Instructions for the task —
Pull each line with the string "agent" from the entries.

Data for this task —
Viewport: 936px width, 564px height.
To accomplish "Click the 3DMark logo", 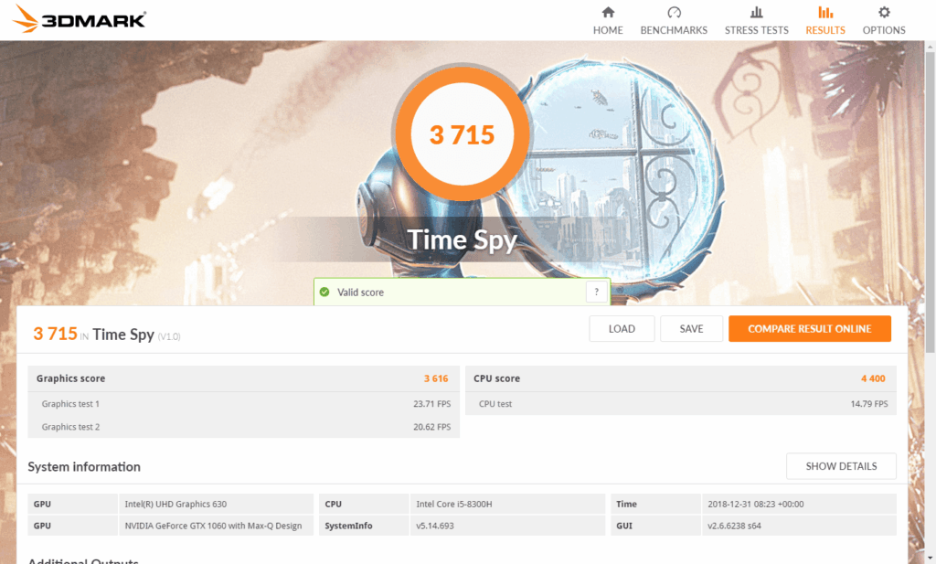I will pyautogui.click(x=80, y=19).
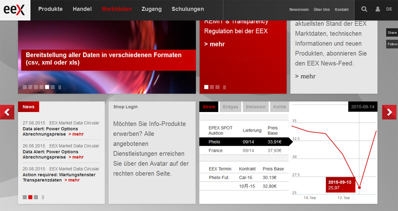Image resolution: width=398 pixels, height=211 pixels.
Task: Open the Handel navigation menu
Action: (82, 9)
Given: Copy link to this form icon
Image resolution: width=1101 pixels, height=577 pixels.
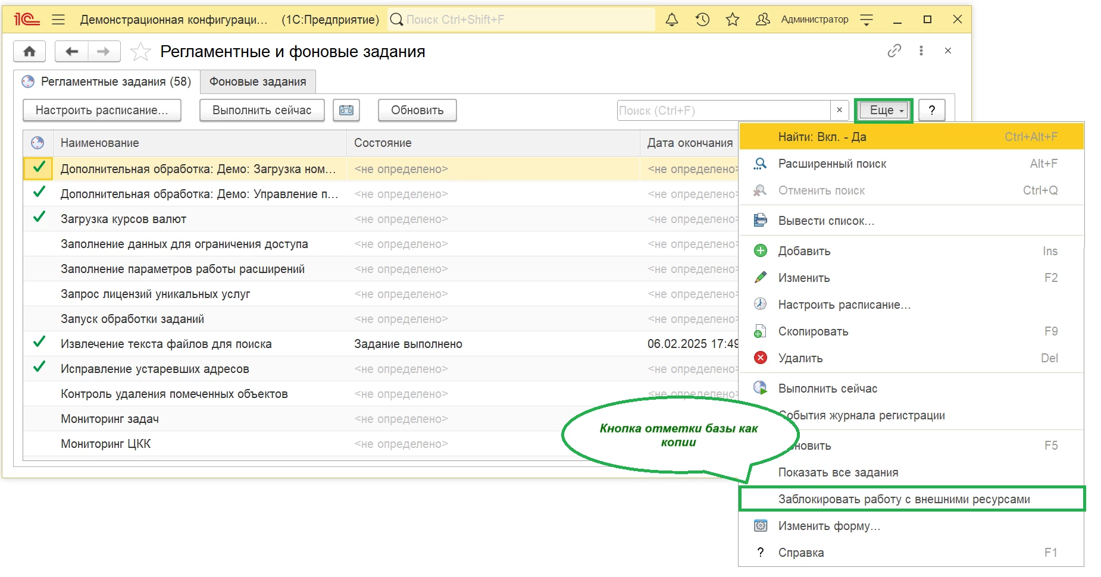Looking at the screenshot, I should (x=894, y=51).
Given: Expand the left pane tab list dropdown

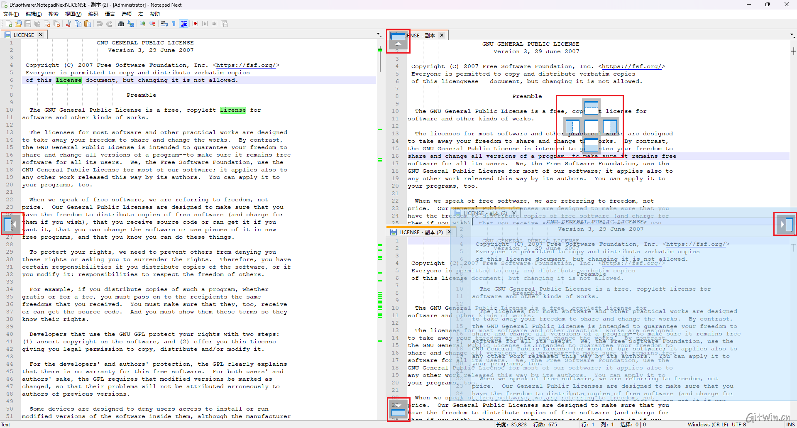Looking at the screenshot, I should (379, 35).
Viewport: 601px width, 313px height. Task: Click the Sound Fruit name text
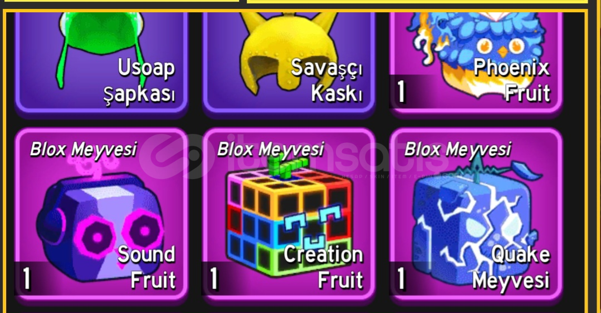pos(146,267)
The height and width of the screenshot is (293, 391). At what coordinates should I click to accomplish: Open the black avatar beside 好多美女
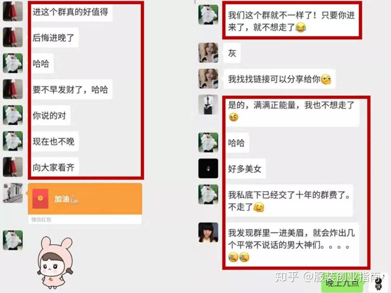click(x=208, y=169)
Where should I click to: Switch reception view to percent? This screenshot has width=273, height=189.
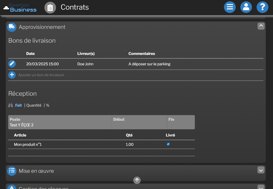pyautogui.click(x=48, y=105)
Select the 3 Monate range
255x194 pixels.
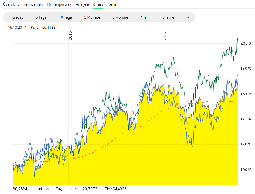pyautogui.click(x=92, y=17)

* * *

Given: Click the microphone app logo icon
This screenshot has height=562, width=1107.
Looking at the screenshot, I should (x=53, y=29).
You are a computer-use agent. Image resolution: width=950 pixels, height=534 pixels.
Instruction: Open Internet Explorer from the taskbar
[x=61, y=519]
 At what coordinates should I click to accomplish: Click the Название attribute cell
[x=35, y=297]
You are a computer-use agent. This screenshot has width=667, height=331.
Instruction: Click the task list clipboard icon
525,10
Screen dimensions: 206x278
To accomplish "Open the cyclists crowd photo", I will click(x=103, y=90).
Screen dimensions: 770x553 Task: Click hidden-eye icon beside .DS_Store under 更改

==

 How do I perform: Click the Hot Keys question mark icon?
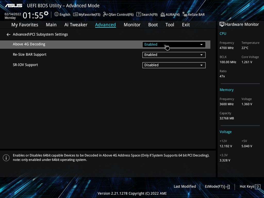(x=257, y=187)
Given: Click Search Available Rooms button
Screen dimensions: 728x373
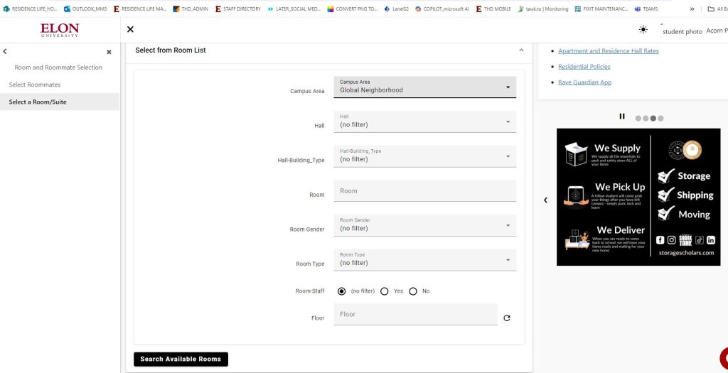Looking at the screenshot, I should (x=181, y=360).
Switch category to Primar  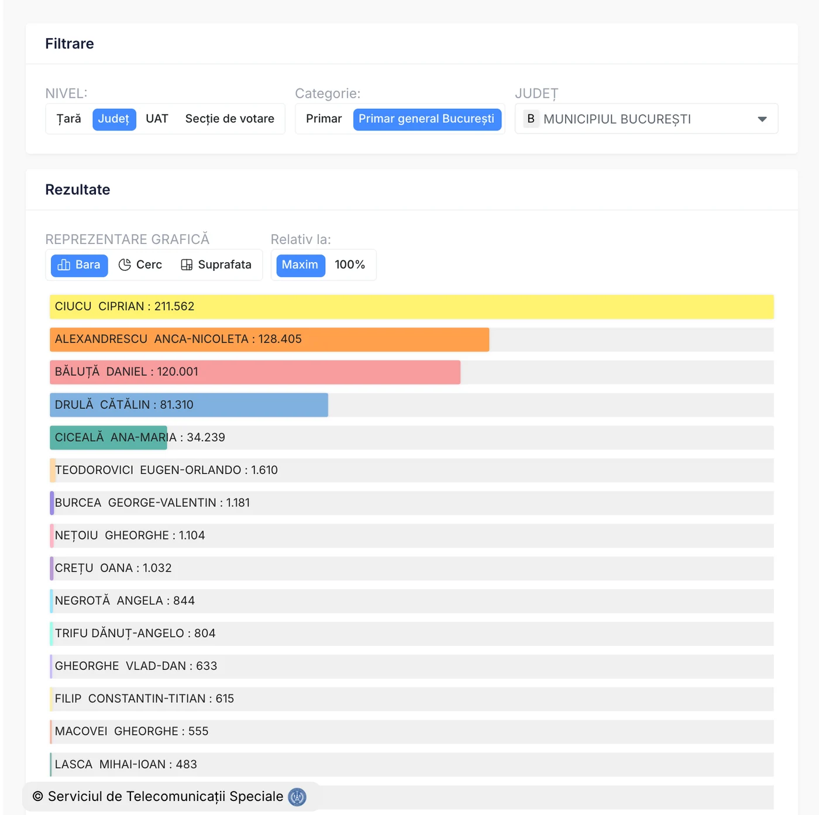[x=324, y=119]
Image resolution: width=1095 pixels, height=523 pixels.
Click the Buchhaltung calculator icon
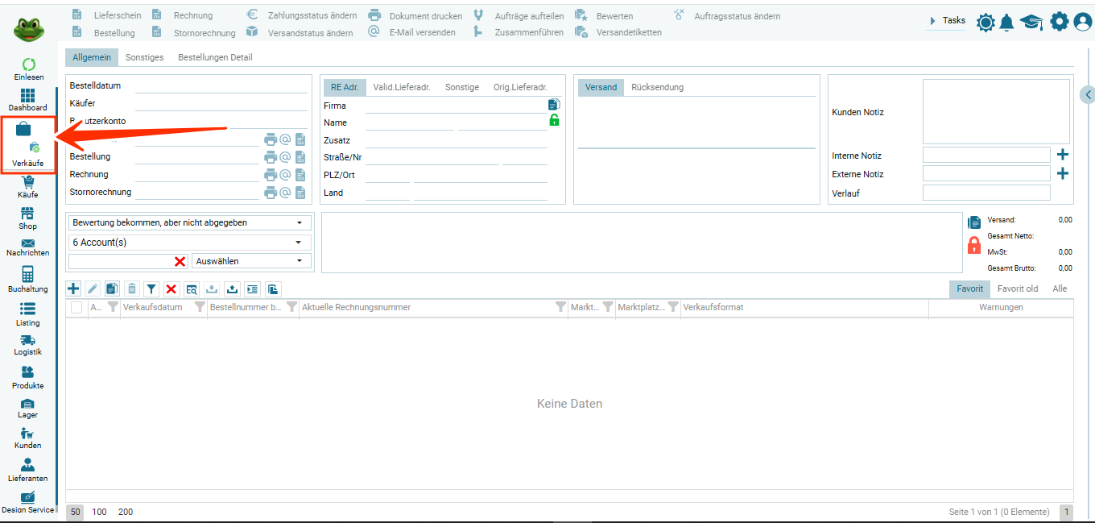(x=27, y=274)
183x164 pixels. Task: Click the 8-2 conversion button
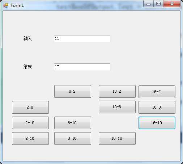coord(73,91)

Completed task —
You are a computer-use agent. Image resolution: width=950 pixels, height=534 pixels.
You are a computer-use agent. This screenshot has width=667, height=331.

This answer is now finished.